The DANVILLE TOBACCO ASSOCIATION, a corporation; Producers Tobacco Company, Incorporated; W. Townes Lea and Louis W. Love, partners, trading as Piedmont Warehouse and Hughes Warehouse; Neals Warehouses, Inc., Jack L. Neal and George A. Myers, Jr., T/A Growers Warehouse, and Latane Motley and Blair Motley, Jr., and John W. Motley, Executors of the Estate of Blair Motley, Deceased, T/A Motley's Warehouse, and Danville Warehouse Company, Incorporated, Appellees,
v.
BRYANT-BUCKNER ASSOCIATES, INC., Appellant.

No. 10579.

United States Court of Appeals Fourth Circuit.

Argued October 31, 1966.

Decided January 25, 1967.

I. Murchison Biggs, Lumberton, N. C. (Robert F. Ward, Chatham, Va., on brief), for appellant.

Edwin B. Meade, Danville, Va. (Meade, Tate & Meade, Danville, Va., on brief), for appellees The Danville Tobacco Ass'n and Danville Warehouse Co., Incorporated.

C. Stuart Wheatley, Danville, Va. (John W. Carter, Clement, Wheatley, Winston & Craig, and Carter & Carter, Danville, Va., on brief), for appellees W. Townes Lea et al.

John W. Carter, Danville, Va. (C. Stuart Wheatley, Clement, Wheatley, Winston & Craig, and Carter & Carter, Danville, Va., on brief), for appellees Neals Warehouses, Inc., et al.

G. Kenneth Miller, Richmond, Va. (Allan Garrett, Earle Garrett, III, Garrett, Garrett & Smith, Danville, Va., and May, Garrett, Miller, Newman & Compton, Richmond, Va., on brief), for appellees Producers Tobacco Co., Incorporated.
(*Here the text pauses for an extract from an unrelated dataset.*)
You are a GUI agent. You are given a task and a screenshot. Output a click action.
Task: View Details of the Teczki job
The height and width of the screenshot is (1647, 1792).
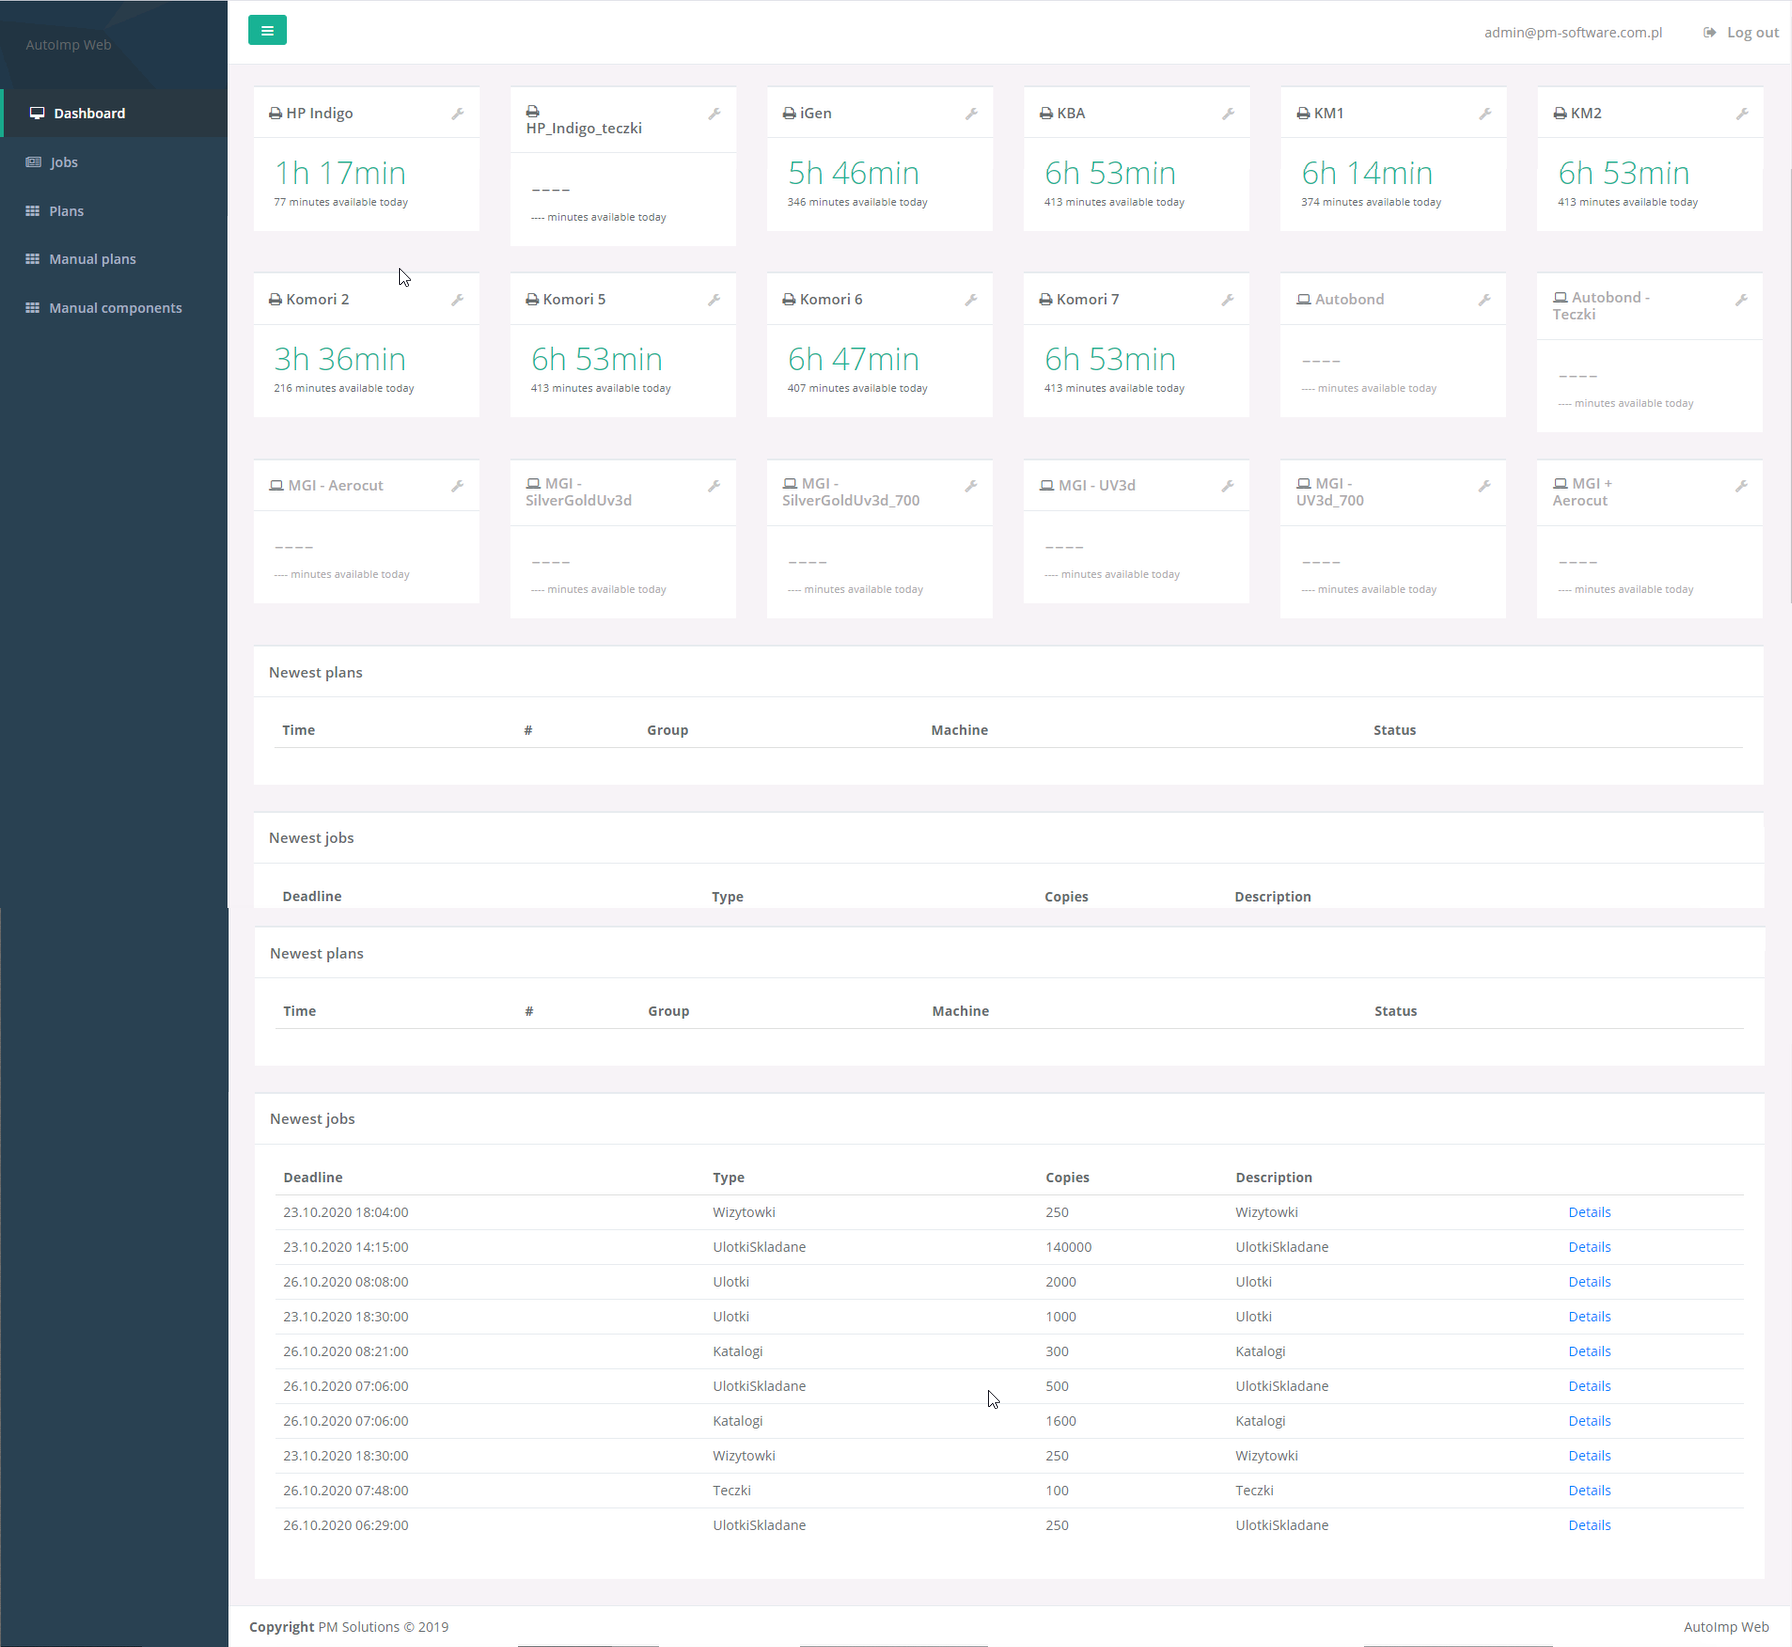pos(1589,1490)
Before BRYAN, BELL and WINTER, Circuit Judges.

ALBERT V. BRYAN, Circuit Judge:

Apportionment of selling time among the warehousemen on the Danville, Virginia tobacco market, comes here again as an alleged affront to the Sherman Antitrust Act.1 It is a second appeal in the original suit with which we dealt in Danville Tobacco Association v. Bryant-Buckner Associates, Inc., 4 Cir., 333 F. 2d 202 (1964).

In accordance with our suggestion on remand, the District Court asked the Federal Trade Commission to advise it upon the validity of an apportionment system known as the "permanent plan" and approved by the District Court for use beginning with the 1963 season, or to prescribe an appropriate scheme if the permanent plan were found objectionable. In our opinion in 1964 we approved, as a transitory measure, an interim plan approved by the District Court for 1962 which gave defendant-warehouseman Bryant-Buckner Associates (B-B) a diminished selling-time as a new entrant (in 1962) into the market. This interim plan was incorporated into the permanent plan, which we permitted to operate pro tempore pending the report of the Commission. In its response, the Commission found the permanent plan less than "reasonable, fair and equitable", and devised a wholly new formula.

However, the District Court rejected the Commission's scheme and declared the permanent plan to "constitute a proper and legal manner of allocating selling time both as to the warehousemen now on the Danville market and as to a new entrant". B-B now appeals from this ruling. We affirm.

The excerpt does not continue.